Oh those silly Mayans, they can’t get anything right. Apparently neither can the Chinese. Or maybe it’s just the people trying to predict the future biased on fables, who knows. Either way, we’re going to accept the first set of predictions, they’re much more friendly, and look at what Archyfantasies has coming up for real.

Look to the year to be filled with a variety of different posts. On top of my random Tales of Grad-School, we’re going to enjoy a more regular posting scheduled filled with more fun debunking of pseudo-archaeology. Next week we’ll have the first in our new series “Columbus was Second-ish: Who Discovered America Anyway?“. In it we’ll be going over the various claims from different cultures about who really got to this rock first. Was it the Vikings? The Chinese? The Polynesians? Aliens? (I’m pulling for the Vikings!) The real winner might surprise you.

We’re also going to flesh out the Women in Archaeology category, focusing the first part of the year on Mothers of the Field. I had a lot of great responses to the Mary Anning post I did last year, and I really want to build on that. Sometimes it’s hard to find information about the early mothers, but even if it’s just a paragraph, it’s worth the effort to illuminate the sometimes hidden contributions of women in the field of archaeology.

New-ish this year is the Weekly Round Ups.

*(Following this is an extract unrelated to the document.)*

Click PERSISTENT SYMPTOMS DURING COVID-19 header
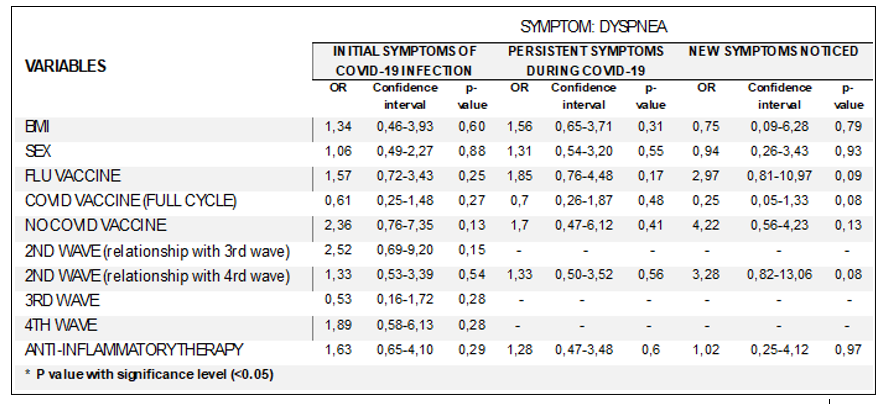The width and height of the screenshot is (883, 404). coord(584,60)
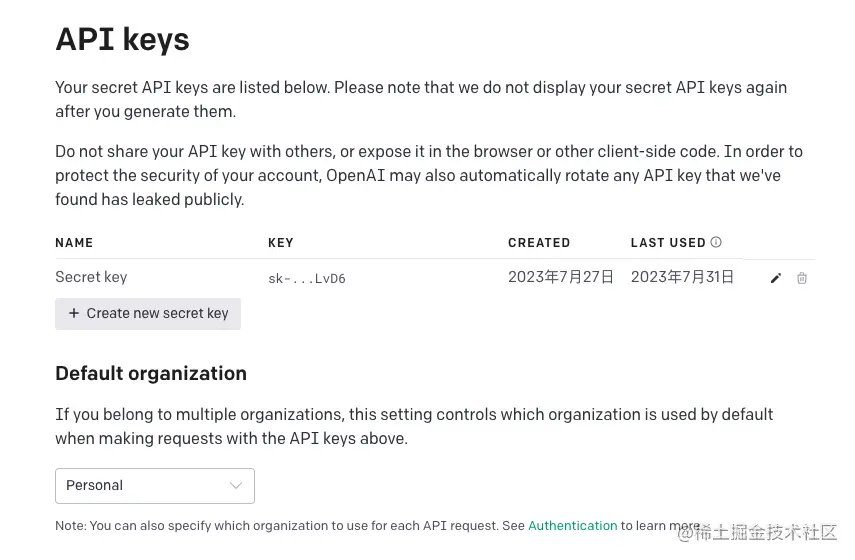Click the plus icon to create a key

point(74,313)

I read a lot during the week, and some of it is pretty interesting, so I thought I’d share. I really started this in December, but there’s not reason not to continue it. You can also send me your favorite articles, I like sharing!

The really new stuff is going to happen over at the ArchyFantasies YouTube Channel. I’ve been unhappy with the format of the channel for a long time now, so I’ve sat down a re-thought about it and I’ve come up with some great ideas. We’re going to keep our usual videos that cover our Weird Archaeology and current series, and I’m adding videos about the Women in Archaeology series.

One of the new shows we’re planning is Experiments in Archaeology. Fun little experiments that break down archaeological concepts into understandable pieces for people. I may even have a few special guests over the year. I’m pretty excited about this, on top of being fun I think they will be very informational.

Lastly, We’re rolling out a Q&A video twice a month. If you’ve got a question about pseudoarchaeology or pseudoscience, send it to me at archyfantaises@gmail.com and I’ll do my best to answer them. You might even spark a new Weird Archaeology video/post.

So with that, I hope the year of the Water Snake is more like Bill’s prediction for you, and if not, maybe you just need to get your chakras balanced…or something like that.